» **WHAT YOU HAVE TO DO**:
Please answer these questions from the ILSI article below:
1. What position does Coca-Cola India's Director of Regulatory Affairs hold in ILSI's India chapter?
2. Which institution is listed as Dr. B Sesikeran's affiliation on the board of the global ILSI?
3. In what month and year did FSSAI release the draft Food Safety and Standards (Labelling and Display) Regulations?

» **STUDY TEXT**:
════════════════════

Although Coca-Cola, in typical fashion, denied any such direct relationship with the Global Energy Balance Network, the Associated Press released a set of emails confirming that GEBM was a front organization for Coca-Cola, leading to Ms. Applebaum’s departure from Coca-Cola in late 2015 and the disbandment of the network.

Alarmingly, ILSI has a chapter in India as well, and counts Coca-Cola India’s Director of Regulatory Affairs as its Treasurer, and representatives from Nestle and Ajinomoto among its board of directors.

Not surprisingly, ILSI has organized conferences in India downplaying the role of sugar and diet, and promoting increased physical activity as the solution to obesity.

What is particularly disturbing has been the central involvement of Indian government officials – who are meant to regulate these junk food companies – in the ILSI organization itself.

Among the Board members of ILSI–India are Dr. Debabrata Kanungo, who is on the Scientific Panel on Pesticides Residues at the Food Safety and Standards Authority of India (FSSAI), a government of India agency tasked with ensuring food safety and setting safety standards for the entire country. Dr. Kanungo is also on FSSAI’s Scientific Panel on Food additives, Flavourings, Processing aids and Materials in contact with food.

Another ILSI-India Board member, Dr. B Sesikeran, is also a member of FSSAI’s Scientific Panel on Functional foods, Nutraceuticals, Dietetic Products and Other similar products.

Sesikeran also is listed as being on the Board of Trustees of the global ILSI based in Washington, DC and his affiliation is listed as National Institute of Nutrition, which is a government of India institution under the Ministry of Health and Family Welfare. He serves on the board of ILSI along with representatives of PepsiCo, Danone, Ajinomoto, Monsanto, Cargill, Dupont, and others. He is the only board member listed with a government affiliation.

Similar to China where ILSI worked with nutrition scientists to toe the corporate line, the organization has been seemingly successful in controlling key public health policy areas in India.

In April 2018, FSSAI released the draft Food Safety and Standards (Labelling and Display) Regulations 2018, which included a rule that the label on packaged food should state in the color RED if the product contained high levels of fat, sugar or salt (generally considered as junk food).

════════════════════

» **DATA EXTRACTS**:
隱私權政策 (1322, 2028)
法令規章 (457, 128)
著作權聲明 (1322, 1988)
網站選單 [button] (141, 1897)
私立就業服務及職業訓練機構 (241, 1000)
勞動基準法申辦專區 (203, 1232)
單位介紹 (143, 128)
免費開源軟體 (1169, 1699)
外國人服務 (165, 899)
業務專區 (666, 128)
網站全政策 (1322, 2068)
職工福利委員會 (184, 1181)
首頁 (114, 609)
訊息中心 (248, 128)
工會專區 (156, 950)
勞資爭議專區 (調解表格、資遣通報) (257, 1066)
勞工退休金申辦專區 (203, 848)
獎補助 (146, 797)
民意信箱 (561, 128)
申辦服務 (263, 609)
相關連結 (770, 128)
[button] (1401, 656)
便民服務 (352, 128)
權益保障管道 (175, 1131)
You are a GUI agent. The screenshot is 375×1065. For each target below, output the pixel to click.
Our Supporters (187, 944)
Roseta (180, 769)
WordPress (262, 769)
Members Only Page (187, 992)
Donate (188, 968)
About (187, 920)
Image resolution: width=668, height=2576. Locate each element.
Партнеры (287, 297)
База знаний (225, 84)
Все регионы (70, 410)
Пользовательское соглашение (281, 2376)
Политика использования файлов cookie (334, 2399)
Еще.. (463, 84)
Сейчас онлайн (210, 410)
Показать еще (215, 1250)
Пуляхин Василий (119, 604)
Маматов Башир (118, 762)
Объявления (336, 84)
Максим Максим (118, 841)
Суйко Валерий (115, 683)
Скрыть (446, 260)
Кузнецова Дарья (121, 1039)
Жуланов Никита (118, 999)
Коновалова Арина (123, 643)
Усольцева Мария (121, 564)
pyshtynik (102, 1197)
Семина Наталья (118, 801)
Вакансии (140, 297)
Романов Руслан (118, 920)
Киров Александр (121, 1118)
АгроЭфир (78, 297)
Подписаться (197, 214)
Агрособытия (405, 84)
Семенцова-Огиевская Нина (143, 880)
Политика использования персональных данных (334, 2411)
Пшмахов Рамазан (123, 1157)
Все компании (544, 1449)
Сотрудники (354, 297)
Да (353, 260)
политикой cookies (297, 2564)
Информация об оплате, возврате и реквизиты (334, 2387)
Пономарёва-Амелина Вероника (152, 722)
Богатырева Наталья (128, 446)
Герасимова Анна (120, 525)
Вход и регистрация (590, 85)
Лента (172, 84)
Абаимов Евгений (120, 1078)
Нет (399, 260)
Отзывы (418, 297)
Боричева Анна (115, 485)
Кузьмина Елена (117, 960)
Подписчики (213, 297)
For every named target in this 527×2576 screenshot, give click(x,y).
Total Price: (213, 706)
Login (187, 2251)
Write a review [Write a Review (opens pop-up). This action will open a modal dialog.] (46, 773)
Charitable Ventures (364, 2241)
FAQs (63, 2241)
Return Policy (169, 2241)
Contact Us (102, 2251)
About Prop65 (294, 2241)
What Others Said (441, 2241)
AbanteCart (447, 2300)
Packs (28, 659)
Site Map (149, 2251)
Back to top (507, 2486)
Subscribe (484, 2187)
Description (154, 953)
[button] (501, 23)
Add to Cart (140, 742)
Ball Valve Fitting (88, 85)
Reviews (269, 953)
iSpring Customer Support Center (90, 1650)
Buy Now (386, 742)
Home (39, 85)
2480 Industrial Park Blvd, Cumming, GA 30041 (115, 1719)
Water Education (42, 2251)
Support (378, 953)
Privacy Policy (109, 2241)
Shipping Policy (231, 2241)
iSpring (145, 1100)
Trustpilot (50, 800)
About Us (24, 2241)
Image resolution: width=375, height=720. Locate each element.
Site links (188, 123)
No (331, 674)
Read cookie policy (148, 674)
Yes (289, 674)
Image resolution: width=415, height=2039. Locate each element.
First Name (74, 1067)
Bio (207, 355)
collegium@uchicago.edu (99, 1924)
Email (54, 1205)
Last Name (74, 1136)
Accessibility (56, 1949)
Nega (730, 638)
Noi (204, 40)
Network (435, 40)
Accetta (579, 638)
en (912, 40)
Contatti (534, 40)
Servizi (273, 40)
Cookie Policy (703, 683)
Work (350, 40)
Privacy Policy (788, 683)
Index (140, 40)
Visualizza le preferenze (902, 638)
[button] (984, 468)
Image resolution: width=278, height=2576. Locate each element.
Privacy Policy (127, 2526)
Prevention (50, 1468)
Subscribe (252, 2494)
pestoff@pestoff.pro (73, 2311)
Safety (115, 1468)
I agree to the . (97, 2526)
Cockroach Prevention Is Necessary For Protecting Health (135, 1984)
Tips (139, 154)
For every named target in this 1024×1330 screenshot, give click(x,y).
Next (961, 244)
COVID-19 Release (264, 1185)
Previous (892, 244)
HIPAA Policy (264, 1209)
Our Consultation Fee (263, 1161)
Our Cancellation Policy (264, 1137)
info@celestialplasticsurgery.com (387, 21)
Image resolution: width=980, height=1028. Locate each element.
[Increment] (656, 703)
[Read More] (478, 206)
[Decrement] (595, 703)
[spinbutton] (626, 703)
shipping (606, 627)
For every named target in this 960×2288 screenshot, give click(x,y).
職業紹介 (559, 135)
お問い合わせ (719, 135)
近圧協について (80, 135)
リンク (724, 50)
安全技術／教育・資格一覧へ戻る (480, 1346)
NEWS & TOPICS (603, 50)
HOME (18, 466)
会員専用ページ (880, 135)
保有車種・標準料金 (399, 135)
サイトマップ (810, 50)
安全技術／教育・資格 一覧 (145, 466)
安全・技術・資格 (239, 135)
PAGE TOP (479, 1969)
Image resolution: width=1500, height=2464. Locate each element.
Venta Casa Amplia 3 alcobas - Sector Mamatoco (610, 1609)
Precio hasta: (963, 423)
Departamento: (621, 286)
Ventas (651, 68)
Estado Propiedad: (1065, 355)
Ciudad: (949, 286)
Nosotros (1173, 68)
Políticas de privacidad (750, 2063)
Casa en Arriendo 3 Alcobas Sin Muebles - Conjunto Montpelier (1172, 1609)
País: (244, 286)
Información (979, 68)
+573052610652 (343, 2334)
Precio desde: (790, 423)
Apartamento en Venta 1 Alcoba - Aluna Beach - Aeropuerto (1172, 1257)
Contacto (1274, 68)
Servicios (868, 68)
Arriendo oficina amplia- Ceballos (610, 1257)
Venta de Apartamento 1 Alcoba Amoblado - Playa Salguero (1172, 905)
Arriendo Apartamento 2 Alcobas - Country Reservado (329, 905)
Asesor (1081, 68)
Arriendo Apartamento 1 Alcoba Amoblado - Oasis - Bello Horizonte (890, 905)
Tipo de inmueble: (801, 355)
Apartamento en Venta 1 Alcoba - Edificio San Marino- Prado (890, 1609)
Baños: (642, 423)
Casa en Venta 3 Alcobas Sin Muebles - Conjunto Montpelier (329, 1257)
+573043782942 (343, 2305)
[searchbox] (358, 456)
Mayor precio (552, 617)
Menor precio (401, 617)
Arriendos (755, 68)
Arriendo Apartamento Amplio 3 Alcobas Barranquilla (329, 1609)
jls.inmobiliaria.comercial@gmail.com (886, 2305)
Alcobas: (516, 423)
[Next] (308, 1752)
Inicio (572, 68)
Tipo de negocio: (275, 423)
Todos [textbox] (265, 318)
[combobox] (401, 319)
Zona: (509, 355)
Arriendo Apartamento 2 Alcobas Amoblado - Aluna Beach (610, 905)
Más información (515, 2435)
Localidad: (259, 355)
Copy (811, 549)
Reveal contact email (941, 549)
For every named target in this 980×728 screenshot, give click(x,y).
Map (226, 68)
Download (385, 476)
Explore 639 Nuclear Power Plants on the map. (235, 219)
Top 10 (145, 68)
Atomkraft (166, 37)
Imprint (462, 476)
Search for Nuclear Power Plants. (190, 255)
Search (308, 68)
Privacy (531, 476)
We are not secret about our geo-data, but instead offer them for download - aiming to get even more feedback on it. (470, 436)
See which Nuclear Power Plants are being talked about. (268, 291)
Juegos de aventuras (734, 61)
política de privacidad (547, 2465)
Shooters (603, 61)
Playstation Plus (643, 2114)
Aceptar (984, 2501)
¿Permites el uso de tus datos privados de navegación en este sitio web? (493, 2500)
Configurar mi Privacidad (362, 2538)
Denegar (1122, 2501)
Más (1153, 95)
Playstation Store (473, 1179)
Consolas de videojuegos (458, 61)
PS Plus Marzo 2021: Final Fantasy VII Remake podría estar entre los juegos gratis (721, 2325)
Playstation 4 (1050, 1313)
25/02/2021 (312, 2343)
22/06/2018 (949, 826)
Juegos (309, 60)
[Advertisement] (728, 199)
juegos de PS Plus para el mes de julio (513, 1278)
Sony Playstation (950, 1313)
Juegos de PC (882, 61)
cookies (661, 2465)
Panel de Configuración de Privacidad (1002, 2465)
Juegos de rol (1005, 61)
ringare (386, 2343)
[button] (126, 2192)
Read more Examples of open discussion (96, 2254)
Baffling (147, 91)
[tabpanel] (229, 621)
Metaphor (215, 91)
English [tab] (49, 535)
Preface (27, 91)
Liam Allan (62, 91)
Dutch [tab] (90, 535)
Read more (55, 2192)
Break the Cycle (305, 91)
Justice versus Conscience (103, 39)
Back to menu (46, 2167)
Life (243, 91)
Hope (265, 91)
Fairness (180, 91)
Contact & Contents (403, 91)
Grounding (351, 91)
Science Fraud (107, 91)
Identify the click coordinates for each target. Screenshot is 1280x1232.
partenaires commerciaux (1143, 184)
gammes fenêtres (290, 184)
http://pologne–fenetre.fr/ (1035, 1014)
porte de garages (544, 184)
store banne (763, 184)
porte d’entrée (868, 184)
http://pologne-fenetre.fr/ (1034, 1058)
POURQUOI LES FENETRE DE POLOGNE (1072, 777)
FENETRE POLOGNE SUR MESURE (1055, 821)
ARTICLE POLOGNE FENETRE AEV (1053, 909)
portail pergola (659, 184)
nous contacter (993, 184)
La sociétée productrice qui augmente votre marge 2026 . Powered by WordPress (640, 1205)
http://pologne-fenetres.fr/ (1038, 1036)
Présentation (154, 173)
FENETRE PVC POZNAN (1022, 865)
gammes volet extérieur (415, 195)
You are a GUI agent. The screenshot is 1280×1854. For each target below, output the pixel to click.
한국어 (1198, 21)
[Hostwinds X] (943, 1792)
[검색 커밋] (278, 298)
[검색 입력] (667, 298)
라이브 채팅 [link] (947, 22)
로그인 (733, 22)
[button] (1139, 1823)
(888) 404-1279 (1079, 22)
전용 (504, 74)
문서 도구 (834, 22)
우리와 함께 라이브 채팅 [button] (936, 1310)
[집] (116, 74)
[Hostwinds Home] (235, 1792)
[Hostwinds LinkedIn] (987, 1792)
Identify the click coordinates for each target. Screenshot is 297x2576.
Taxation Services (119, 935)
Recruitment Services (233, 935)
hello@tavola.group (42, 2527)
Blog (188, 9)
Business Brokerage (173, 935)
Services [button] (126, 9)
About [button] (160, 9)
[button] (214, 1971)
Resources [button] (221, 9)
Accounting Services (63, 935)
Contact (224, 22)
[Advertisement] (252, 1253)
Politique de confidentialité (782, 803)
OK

════════════════════

» **RESPONSE TO THIS TASK**:
1. Treasurer
2. The National Institute of Nutrition
3. April 2018